Copy the lines of the material below verbatim, starting at the line containing "on y-tick-label: 34.2." and ending at the line containing "y-tick-label: 0.00 is", with both of those lines included.

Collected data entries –
════════════════
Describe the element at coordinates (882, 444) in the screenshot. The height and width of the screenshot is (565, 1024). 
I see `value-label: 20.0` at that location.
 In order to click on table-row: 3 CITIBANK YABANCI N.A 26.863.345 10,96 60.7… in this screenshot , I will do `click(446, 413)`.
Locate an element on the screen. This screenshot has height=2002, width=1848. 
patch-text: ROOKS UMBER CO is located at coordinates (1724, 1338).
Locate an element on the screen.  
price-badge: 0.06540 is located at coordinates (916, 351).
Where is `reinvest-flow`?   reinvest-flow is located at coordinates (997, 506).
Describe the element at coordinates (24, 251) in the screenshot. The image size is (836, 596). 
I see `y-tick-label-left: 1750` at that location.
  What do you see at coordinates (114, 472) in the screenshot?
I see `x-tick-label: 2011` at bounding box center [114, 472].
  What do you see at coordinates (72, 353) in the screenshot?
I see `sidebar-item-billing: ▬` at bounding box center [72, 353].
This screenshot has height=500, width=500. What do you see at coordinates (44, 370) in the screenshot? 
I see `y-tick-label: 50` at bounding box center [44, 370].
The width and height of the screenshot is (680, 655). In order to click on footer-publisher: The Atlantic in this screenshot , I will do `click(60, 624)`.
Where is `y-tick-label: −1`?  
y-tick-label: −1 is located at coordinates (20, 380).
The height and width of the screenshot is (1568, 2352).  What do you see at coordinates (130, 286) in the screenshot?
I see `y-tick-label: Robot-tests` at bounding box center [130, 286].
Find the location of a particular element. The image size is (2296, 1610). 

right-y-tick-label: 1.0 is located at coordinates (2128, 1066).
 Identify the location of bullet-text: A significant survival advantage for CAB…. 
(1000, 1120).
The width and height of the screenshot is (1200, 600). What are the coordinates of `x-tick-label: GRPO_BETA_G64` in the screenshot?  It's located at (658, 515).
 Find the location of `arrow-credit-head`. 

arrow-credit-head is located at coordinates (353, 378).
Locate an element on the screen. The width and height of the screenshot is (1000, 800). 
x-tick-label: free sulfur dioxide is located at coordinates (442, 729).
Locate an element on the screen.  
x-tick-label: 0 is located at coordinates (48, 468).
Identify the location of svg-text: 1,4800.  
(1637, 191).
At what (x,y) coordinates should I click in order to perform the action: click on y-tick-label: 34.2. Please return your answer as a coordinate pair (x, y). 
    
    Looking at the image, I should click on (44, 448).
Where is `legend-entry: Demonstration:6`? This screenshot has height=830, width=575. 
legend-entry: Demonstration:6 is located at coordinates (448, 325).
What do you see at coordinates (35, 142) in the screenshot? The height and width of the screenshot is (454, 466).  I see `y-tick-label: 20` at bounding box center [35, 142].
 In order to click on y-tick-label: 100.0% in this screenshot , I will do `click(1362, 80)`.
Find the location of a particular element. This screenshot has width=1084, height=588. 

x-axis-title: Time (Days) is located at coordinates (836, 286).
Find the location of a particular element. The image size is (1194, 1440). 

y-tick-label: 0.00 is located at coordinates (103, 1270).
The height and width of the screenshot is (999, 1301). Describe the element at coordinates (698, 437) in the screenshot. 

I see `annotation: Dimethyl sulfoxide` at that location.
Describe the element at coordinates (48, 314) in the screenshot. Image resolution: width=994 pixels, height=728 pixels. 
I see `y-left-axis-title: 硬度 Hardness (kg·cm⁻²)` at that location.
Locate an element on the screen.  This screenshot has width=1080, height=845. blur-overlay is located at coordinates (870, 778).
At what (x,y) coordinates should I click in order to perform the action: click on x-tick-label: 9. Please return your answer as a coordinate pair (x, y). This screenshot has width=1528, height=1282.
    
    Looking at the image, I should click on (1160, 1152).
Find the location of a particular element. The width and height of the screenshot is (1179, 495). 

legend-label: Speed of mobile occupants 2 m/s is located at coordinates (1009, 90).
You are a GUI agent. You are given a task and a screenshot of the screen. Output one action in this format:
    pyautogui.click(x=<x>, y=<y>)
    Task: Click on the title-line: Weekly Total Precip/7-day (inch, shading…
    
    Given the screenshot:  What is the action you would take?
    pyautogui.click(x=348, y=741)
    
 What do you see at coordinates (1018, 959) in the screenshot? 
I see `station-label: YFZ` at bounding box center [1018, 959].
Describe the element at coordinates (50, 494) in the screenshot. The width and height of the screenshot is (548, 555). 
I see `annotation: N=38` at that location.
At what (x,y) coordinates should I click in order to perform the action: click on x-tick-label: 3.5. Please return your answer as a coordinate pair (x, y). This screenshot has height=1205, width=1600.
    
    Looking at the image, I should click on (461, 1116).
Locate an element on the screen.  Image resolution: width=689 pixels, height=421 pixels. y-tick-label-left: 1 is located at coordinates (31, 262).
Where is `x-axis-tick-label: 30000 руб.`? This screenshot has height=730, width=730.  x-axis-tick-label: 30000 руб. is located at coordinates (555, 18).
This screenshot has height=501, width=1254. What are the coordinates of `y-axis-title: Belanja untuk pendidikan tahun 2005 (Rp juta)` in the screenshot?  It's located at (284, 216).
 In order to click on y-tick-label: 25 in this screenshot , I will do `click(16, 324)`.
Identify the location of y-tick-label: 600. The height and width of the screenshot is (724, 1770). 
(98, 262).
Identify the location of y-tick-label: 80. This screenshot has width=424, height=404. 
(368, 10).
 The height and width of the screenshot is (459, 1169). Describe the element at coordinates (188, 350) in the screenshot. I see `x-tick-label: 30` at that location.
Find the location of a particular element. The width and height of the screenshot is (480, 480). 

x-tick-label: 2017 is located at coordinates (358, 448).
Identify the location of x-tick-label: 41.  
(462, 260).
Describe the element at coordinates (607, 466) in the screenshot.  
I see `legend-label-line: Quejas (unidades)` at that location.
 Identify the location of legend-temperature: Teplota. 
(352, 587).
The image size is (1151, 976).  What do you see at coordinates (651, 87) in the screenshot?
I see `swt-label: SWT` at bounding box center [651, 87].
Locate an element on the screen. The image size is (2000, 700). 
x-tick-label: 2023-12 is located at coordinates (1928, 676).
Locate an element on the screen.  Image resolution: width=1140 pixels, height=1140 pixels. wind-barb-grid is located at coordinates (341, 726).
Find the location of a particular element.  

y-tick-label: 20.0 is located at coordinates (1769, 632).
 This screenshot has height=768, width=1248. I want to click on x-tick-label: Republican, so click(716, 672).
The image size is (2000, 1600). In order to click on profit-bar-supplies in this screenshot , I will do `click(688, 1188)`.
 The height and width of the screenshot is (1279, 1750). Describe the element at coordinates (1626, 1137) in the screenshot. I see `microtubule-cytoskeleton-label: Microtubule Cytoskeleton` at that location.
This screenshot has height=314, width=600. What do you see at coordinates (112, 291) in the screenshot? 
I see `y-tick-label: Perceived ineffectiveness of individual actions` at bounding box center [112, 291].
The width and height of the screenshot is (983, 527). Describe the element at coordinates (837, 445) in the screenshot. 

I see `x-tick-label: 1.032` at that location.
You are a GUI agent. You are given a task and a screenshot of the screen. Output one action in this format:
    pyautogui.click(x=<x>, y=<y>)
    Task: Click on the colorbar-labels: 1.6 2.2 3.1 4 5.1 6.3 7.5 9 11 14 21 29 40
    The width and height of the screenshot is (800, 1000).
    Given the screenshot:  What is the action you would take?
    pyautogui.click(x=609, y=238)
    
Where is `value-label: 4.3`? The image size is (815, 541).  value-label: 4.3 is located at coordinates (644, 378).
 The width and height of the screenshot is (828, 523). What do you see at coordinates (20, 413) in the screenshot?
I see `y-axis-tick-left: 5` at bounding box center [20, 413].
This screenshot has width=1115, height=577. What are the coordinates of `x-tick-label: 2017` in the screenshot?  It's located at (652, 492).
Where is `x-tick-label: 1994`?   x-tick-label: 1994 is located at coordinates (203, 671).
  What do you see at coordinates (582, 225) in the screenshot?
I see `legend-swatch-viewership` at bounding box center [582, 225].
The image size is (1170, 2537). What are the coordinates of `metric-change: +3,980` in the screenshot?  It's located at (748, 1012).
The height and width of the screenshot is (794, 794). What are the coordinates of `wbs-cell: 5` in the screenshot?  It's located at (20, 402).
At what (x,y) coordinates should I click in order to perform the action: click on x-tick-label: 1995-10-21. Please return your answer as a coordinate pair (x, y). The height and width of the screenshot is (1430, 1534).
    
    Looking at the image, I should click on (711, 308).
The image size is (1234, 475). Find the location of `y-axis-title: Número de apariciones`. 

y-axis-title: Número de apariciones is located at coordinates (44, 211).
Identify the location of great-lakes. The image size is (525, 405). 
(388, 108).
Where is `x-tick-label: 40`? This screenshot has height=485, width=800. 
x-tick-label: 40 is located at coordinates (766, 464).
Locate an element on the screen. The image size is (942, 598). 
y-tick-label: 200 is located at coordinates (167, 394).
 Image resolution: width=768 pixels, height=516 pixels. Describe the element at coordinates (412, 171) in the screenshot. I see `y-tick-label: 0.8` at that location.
════════════════
RESPONSE AREA –
At what (x,y) coordinates should I click in order to perform the action: click on y-tick-label: 34.2. Please return your answer as a coordinate pair (x, y). 
    
    Looking at the image, I should click on (44, 448).
Where is `legend-entry: Demonstration:6`? This screenshot has height=830, width=575. 
legend-entry: Demonstration:6 is located at coordinates (448, 325).
What do you see at coordinates (35, 142) in the screenshot? The height and width of the screenshot is (454, 466).  I see `y-tick-label: 20` at bounding box center [35, 142].
 In order to click on y-tick-label: 100.0% in this screenshot , I will do `click(1362, 80)`.
Find the location of a particular element. This screenshot has width=1084, height=588. 

x-axis-title: Time (Days) is located at coordinates (836, 286).
Find the location of a particular element. The image size is (1194, 1440). 

y-tick-label: 0.00 is located at coordinates (103, 1270).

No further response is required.